No. 6 – South Carolina Gamecocks
- Position: Defensive end
- Class: Junior

Personal information
- Born: September 14, 2005 (age 21)
- Listed height: 6 ft 5 in (1.96 m)
- Listed weight: 250 lb (113 kg)

Career information
- High school: Friendship Collegiate Academy (Washington, D.C.)
- College: South Carolina (2024–present);

Awards and highlights
- Second-team All-SEC (2025); SEC All-Freshman Team (2024);
- Stats at ESPN

= Dylan Stewart =

American football player (born 2005)

Dylan DaSean Stewart (born September 14, 2005) is an American college football defensive end for the South Carolina Gamecocks.

==Early life==
Stewart attended Friendship Collegiate Academy in Washington, D.C. As a junior in 2022, he had 16 sacks.
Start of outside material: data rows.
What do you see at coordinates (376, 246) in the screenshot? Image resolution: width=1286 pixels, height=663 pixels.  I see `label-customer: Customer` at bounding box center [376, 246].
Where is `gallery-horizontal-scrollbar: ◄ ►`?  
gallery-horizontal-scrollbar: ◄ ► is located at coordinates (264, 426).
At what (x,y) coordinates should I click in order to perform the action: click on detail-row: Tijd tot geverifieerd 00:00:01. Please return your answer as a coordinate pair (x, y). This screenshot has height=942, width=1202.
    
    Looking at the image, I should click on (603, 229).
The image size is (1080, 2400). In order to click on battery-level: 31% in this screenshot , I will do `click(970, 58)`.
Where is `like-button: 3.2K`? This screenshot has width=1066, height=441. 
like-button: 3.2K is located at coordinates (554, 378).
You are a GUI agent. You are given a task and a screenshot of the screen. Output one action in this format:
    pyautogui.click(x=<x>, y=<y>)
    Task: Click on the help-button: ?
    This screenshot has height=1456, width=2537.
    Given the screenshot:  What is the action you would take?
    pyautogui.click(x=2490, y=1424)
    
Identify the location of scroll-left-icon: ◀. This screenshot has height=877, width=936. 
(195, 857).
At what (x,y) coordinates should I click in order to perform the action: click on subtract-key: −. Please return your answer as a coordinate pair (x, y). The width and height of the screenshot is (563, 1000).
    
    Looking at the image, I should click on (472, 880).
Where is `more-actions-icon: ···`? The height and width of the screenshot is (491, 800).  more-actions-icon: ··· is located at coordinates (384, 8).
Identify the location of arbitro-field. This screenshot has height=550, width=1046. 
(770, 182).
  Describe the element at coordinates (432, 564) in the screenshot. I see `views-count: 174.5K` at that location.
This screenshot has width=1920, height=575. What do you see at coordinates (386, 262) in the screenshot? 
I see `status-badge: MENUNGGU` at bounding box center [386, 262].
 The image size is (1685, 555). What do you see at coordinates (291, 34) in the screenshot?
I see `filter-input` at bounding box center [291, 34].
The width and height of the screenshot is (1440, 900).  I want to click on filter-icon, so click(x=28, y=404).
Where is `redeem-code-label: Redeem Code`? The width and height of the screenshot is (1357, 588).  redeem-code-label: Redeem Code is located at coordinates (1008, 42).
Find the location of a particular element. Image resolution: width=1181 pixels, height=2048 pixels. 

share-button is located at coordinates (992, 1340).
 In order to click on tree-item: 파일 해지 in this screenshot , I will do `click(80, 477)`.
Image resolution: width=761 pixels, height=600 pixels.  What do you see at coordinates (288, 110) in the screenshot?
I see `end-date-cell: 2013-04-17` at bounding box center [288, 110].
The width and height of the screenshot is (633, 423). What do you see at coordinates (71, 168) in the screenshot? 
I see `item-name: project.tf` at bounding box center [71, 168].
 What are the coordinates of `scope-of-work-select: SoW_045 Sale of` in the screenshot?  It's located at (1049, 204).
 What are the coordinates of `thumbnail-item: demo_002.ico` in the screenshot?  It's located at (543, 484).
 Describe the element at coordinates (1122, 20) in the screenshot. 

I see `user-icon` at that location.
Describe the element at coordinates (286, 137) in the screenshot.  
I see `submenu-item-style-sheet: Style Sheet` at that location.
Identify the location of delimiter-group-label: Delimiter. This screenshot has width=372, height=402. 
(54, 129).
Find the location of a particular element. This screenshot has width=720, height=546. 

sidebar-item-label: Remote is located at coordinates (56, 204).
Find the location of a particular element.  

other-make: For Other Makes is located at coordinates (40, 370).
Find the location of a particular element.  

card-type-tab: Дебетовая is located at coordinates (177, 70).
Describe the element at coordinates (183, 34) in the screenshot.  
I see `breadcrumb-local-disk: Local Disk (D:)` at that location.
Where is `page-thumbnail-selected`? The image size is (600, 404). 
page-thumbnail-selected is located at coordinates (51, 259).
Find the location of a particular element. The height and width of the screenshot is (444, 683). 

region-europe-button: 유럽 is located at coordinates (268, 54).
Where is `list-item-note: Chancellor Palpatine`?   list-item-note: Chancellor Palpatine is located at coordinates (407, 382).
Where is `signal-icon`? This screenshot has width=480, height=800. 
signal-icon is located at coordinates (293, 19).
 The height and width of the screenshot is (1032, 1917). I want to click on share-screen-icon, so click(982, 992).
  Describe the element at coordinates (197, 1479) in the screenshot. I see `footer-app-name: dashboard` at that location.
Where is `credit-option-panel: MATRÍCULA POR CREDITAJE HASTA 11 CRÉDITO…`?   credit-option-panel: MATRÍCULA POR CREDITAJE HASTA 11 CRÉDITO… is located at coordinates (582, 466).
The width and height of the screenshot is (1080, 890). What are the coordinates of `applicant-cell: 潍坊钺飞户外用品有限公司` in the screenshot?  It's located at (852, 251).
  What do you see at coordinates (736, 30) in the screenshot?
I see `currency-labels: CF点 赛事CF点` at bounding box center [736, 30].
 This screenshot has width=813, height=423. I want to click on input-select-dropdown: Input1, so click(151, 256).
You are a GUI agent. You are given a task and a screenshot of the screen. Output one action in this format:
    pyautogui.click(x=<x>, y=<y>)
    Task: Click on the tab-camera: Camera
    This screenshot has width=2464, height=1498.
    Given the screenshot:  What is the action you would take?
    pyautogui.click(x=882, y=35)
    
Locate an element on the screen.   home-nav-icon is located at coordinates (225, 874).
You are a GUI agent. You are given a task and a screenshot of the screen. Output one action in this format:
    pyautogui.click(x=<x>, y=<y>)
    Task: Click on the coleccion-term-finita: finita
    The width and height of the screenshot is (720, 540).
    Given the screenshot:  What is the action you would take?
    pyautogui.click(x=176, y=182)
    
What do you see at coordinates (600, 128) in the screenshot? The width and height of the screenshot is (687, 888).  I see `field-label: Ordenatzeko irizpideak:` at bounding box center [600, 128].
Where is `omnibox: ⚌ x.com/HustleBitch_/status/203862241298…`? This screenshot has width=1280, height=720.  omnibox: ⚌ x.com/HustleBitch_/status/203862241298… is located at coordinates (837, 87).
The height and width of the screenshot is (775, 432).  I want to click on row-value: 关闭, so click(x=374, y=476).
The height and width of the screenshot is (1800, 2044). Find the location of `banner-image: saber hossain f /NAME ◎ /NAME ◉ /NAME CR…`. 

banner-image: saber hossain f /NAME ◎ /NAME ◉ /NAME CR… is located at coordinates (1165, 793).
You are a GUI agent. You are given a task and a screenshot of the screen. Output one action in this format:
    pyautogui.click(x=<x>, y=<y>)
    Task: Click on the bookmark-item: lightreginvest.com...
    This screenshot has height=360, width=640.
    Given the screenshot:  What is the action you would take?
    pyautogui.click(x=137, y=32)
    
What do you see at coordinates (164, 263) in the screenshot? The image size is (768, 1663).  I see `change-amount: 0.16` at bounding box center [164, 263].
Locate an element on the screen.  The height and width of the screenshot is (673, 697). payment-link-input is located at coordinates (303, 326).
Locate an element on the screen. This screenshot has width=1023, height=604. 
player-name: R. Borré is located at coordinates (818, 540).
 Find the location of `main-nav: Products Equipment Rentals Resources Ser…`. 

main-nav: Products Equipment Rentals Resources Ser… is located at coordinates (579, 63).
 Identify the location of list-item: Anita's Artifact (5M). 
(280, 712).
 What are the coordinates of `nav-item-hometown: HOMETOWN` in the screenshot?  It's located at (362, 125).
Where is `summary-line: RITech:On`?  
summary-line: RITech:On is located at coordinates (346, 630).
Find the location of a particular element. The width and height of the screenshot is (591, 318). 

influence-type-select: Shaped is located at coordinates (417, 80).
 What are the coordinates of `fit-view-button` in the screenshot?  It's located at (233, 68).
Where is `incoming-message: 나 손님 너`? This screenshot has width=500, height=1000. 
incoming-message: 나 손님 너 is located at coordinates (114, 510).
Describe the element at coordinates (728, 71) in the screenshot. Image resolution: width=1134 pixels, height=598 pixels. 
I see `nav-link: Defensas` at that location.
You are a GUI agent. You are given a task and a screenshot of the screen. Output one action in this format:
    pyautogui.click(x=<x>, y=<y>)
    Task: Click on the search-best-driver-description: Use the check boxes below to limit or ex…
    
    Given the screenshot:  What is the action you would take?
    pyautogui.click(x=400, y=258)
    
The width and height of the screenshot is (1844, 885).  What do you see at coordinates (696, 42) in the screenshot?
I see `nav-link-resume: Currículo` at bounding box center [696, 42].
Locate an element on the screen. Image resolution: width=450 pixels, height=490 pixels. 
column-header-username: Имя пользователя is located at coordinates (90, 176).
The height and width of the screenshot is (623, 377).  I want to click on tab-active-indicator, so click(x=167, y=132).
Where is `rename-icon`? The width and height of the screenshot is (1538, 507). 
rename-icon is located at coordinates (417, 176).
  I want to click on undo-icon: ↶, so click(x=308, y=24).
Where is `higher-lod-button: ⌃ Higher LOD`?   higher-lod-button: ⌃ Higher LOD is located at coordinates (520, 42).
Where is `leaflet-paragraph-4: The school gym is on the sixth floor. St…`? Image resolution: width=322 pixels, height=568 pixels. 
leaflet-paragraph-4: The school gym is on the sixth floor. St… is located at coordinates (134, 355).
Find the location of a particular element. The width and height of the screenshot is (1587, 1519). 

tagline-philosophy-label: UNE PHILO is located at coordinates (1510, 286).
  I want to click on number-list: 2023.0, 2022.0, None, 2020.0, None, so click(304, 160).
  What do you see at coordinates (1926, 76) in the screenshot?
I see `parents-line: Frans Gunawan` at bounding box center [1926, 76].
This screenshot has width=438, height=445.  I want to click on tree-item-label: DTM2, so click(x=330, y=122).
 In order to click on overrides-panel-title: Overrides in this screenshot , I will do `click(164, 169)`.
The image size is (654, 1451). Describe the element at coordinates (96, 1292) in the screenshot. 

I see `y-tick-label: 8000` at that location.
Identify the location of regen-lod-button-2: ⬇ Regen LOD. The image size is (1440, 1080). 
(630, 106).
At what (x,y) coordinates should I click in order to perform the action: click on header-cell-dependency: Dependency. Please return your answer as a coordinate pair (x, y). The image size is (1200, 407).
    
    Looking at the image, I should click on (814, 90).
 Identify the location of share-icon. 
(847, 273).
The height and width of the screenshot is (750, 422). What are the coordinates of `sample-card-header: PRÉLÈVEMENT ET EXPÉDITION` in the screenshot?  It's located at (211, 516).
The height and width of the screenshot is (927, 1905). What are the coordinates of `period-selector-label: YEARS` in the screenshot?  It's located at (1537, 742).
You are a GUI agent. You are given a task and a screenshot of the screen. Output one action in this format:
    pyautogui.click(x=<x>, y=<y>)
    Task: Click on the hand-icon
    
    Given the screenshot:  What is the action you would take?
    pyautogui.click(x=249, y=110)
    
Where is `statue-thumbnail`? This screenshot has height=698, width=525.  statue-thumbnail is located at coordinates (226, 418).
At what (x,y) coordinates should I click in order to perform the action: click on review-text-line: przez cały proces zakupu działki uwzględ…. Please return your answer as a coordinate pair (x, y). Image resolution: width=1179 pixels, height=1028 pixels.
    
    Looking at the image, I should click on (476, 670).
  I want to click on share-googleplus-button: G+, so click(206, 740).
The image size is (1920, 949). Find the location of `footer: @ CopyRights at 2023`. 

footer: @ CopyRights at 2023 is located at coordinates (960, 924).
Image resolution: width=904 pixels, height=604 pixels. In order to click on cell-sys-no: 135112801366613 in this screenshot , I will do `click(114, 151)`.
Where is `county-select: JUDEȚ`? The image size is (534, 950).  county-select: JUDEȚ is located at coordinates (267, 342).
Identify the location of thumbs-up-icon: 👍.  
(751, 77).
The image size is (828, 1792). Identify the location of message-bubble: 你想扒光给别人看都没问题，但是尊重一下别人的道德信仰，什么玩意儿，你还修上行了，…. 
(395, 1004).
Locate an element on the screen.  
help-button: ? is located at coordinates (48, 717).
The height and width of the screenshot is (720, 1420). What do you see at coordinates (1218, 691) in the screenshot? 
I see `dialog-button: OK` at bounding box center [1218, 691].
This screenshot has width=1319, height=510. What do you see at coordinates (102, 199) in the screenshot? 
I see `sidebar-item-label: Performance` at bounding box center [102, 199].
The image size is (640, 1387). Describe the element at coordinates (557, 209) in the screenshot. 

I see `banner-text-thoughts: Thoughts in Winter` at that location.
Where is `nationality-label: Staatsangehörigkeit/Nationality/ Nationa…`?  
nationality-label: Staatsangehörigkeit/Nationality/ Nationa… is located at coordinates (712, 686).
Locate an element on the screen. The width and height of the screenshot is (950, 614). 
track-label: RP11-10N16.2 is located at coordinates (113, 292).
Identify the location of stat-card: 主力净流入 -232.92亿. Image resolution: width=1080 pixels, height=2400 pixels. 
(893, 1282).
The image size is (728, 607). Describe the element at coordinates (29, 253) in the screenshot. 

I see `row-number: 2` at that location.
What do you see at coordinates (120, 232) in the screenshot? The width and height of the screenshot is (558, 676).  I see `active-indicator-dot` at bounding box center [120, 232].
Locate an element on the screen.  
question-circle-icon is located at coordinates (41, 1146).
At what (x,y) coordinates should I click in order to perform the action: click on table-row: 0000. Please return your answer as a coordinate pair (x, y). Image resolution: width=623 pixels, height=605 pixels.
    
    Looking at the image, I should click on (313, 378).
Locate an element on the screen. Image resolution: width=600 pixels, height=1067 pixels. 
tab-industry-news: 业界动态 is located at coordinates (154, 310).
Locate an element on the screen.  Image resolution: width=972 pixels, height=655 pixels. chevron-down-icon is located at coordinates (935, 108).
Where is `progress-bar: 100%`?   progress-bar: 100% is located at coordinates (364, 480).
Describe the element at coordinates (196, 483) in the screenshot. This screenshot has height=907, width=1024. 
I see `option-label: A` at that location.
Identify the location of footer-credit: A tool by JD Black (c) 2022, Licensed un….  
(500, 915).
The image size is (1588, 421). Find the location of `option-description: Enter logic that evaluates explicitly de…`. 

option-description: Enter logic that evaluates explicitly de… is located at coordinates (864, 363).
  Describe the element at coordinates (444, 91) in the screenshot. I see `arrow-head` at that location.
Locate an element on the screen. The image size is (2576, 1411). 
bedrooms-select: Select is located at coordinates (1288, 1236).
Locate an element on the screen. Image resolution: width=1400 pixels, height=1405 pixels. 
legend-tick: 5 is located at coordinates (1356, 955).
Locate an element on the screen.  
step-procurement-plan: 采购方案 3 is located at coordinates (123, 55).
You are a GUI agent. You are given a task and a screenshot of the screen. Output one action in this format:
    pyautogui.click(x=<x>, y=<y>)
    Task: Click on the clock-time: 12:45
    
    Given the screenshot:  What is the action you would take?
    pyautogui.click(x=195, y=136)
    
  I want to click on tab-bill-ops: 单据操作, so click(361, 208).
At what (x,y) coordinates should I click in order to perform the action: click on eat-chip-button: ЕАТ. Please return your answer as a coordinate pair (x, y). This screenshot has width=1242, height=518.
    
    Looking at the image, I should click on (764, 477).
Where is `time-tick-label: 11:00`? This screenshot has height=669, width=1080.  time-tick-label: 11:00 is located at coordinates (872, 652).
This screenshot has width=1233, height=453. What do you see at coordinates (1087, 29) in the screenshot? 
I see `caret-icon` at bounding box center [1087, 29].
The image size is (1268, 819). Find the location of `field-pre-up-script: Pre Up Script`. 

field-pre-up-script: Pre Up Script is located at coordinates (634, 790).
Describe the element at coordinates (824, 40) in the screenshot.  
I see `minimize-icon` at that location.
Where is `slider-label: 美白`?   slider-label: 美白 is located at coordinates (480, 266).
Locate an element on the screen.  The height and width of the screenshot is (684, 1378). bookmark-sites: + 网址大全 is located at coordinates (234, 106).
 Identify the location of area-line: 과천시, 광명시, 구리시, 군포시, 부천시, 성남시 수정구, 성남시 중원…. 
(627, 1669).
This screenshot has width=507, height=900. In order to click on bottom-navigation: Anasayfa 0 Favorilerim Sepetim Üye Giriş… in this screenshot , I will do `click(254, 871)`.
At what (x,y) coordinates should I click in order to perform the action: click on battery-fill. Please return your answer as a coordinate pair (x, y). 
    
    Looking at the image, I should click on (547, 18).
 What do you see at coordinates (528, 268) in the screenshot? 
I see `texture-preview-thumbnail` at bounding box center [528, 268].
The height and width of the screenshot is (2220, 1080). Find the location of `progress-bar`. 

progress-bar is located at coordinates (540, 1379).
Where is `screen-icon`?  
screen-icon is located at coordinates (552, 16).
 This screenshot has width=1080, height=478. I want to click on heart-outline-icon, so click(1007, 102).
Stewart was selected to play in the 2024 Under Armour All-America Game. A five-star recruit and the nation's top ranked edge prospect, he committed to the University of South Carolina to play college football.

==College career==
In his first collegiate game his freshman year at South Carolina in 2024, he had four tackles, 1.5 sacks and two forced fumbles. At the conclusion of his freshman season, Stewart was named a member of the FWAA Freshman All-American team.